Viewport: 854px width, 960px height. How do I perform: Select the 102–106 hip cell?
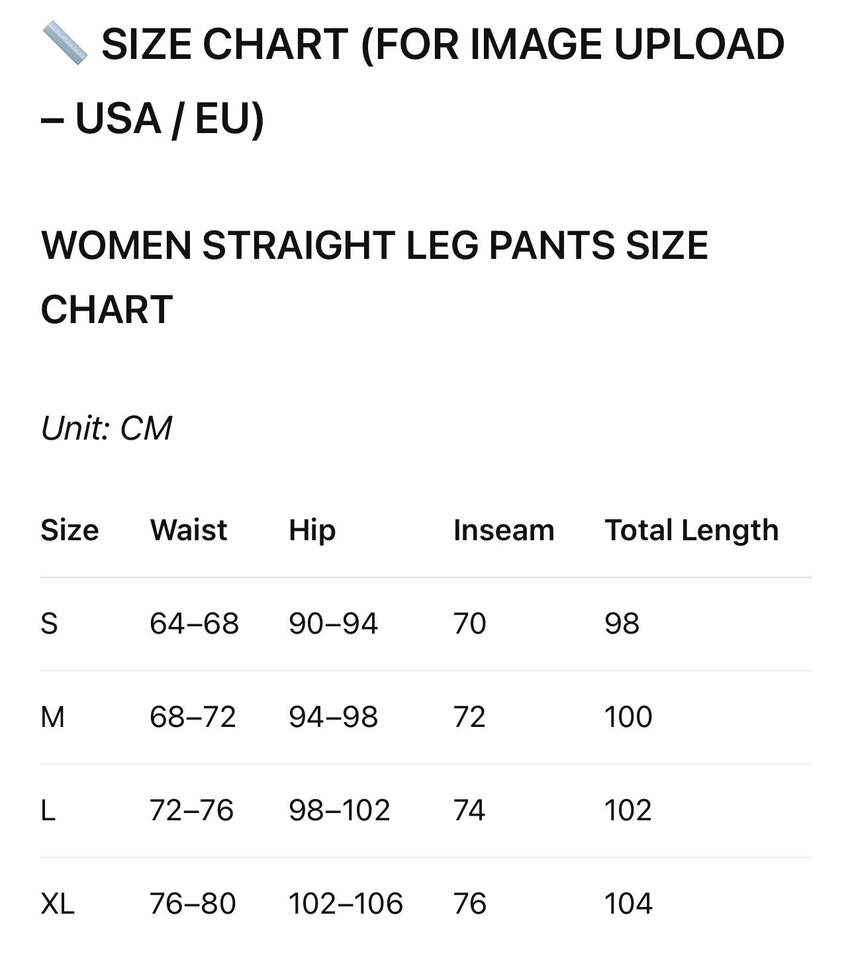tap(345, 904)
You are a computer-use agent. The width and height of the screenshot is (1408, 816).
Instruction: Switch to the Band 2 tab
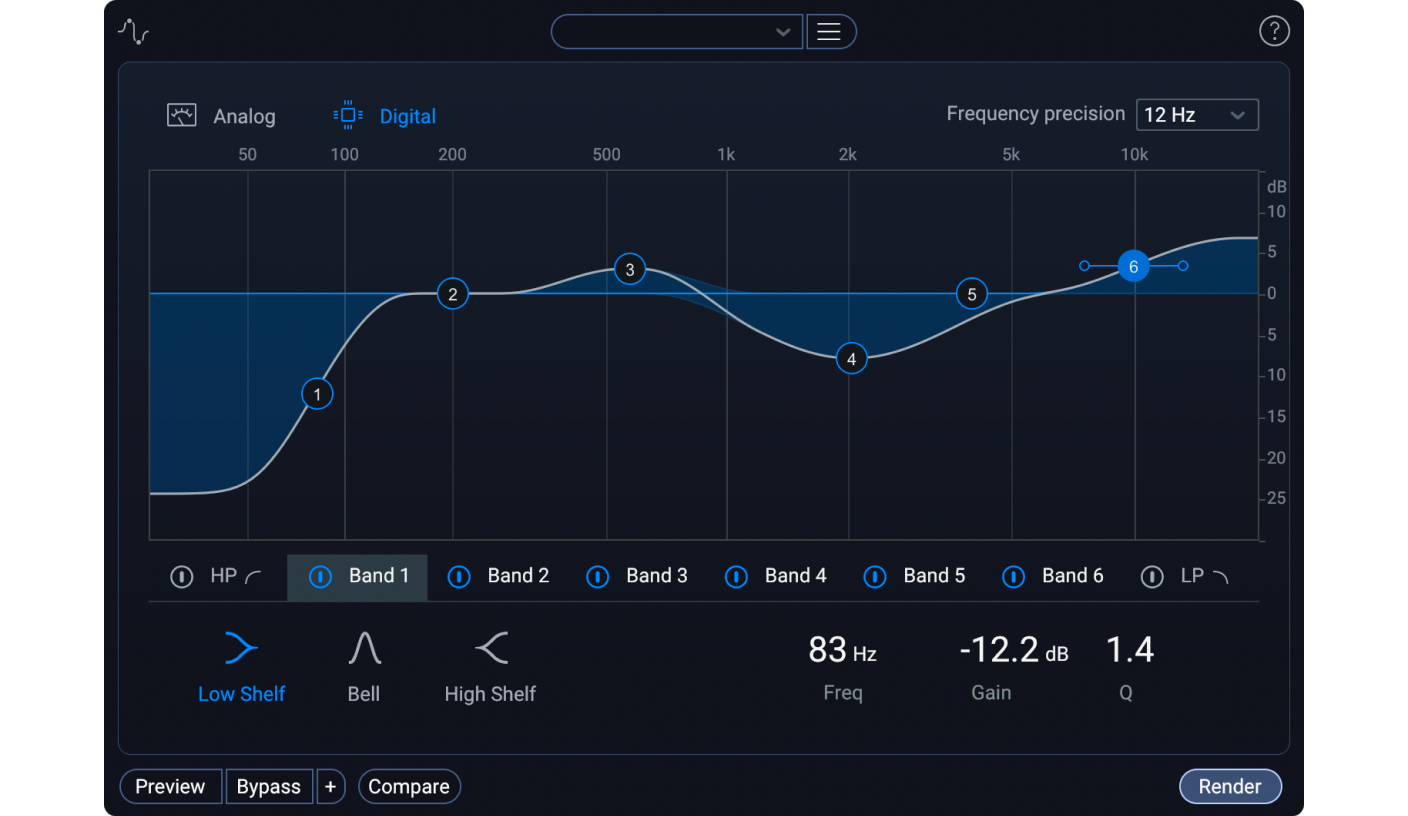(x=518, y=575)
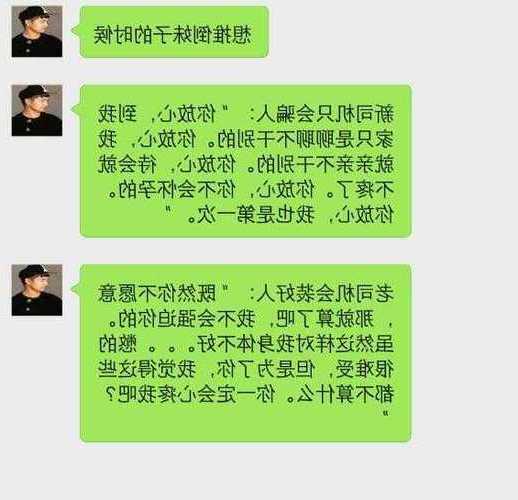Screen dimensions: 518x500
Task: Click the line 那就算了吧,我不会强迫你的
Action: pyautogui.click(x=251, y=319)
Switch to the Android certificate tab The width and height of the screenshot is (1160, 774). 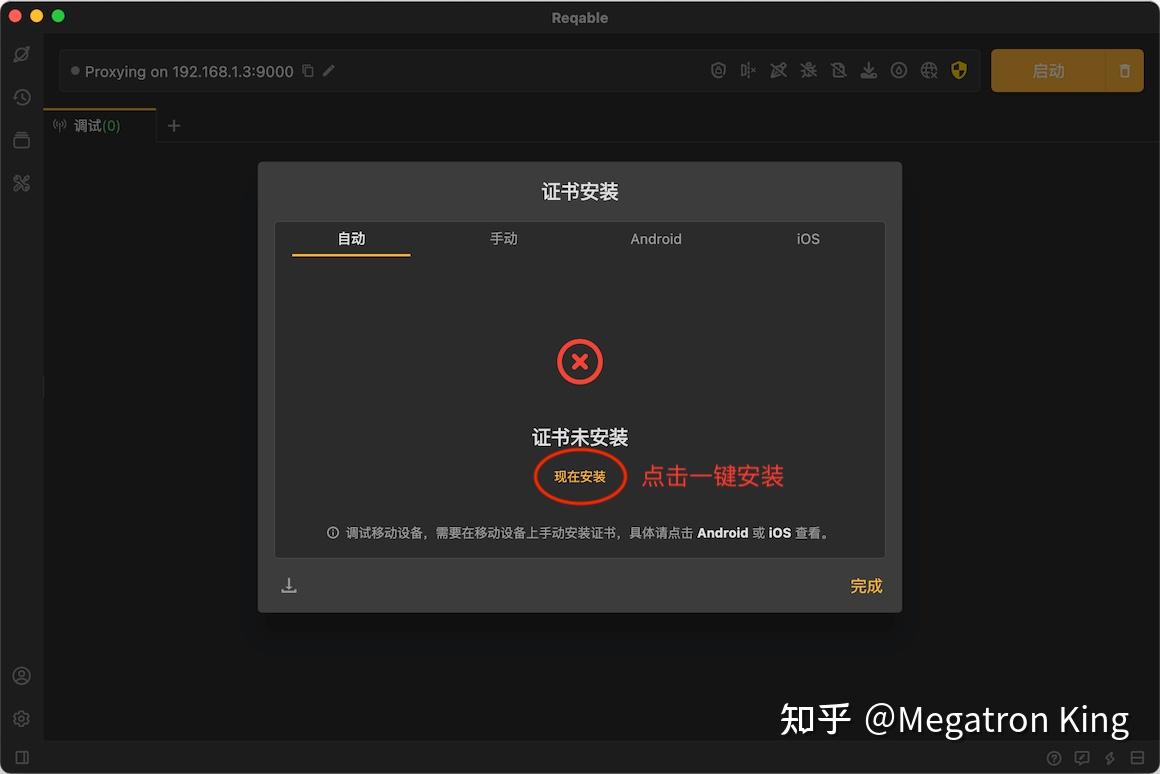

---------------

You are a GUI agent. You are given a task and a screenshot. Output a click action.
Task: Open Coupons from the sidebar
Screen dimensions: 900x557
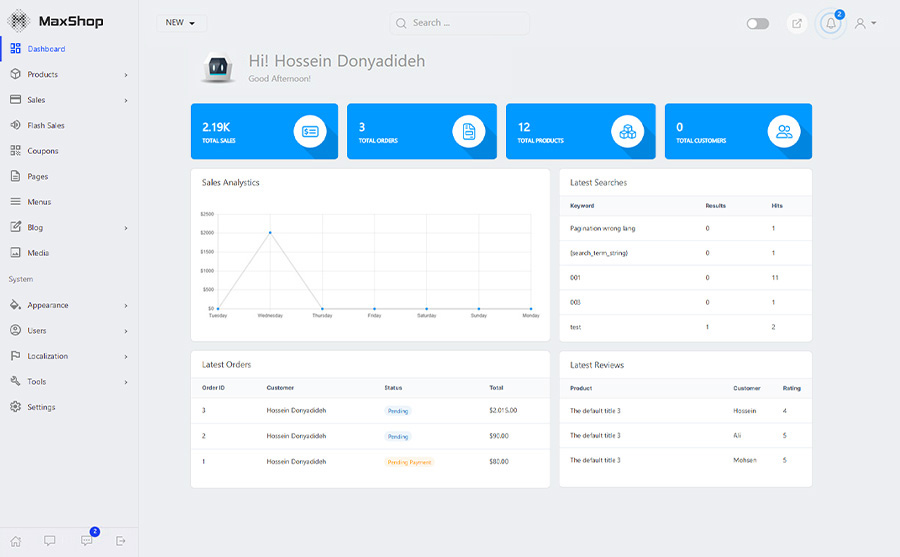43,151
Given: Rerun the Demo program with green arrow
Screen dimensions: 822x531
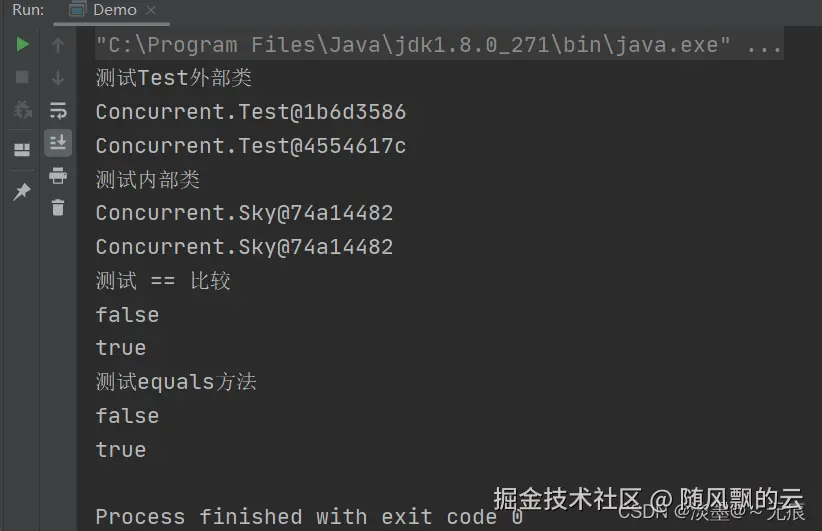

---------------

__Task details__:
Where in the entries above does the word "agent" appear? Copy each line that has it.

__Answer to this task__:
You are a computer-use agent. The width and height of the screenshot is (1408, 816).
You are a GUI agent. You are given a task and a screenshot. Output a click action.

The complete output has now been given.